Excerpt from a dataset
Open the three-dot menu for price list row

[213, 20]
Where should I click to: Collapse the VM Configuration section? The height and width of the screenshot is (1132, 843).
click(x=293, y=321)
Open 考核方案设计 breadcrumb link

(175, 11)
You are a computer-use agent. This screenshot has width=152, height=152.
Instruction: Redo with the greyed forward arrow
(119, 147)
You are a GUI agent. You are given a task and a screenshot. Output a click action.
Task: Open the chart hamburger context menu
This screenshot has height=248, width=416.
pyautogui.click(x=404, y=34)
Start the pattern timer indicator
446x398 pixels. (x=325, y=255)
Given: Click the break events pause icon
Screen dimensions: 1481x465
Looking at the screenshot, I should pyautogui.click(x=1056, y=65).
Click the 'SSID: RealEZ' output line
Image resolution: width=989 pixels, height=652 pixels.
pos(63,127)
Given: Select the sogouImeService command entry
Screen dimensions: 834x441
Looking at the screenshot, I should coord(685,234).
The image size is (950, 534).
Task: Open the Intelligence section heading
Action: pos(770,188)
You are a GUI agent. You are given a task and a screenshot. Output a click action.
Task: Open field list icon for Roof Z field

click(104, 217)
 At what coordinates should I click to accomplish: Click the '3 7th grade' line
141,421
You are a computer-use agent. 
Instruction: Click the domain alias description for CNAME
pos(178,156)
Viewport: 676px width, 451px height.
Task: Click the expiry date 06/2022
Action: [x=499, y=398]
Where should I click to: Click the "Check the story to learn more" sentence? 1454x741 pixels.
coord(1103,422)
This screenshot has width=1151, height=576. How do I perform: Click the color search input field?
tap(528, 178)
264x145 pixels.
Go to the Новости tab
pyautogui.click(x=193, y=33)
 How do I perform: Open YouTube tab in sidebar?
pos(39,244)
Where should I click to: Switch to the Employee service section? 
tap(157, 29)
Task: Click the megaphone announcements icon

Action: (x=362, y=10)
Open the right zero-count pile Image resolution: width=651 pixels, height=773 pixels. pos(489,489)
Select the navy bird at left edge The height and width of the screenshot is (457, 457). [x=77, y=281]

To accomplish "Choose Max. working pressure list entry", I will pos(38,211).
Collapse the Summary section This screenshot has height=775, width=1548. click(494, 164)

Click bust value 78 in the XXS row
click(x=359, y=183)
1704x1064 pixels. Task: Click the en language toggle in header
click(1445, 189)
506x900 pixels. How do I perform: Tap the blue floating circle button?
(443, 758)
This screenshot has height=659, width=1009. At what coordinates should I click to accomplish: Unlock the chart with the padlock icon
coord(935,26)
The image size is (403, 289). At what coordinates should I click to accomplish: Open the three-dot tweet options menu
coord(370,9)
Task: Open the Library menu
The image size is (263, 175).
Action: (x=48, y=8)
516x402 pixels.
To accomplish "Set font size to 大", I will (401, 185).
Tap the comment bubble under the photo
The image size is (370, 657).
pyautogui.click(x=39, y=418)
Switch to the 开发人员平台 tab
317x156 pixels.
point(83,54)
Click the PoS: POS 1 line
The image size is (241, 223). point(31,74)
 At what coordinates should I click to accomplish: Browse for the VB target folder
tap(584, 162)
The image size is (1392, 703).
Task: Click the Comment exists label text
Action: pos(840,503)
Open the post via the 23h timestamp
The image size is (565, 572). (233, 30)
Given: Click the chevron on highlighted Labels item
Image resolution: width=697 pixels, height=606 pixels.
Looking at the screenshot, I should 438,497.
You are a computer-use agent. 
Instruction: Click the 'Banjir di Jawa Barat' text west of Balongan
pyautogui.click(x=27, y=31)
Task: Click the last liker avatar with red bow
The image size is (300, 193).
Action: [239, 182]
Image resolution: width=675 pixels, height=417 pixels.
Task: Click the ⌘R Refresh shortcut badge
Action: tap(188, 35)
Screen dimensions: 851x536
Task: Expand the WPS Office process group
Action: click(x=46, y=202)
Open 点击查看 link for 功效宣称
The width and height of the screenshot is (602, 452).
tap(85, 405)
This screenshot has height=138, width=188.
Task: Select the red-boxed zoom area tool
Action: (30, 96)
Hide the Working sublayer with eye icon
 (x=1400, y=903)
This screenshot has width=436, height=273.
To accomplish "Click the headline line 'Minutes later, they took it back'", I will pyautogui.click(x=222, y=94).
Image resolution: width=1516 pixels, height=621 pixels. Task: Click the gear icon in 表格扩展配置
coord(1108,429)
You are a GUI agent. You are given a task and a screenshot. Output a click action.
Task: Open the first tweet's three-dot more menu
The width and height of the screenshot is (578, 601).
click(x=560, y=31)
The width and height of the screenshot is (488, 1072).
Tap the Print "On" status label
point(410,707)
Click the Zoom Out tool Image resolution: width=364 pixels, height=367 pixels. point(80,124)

#### Direction
How many lines of the listing above contain the string "size"? Count only matches in the same case, and give the number alone.

#### Answer to this task
9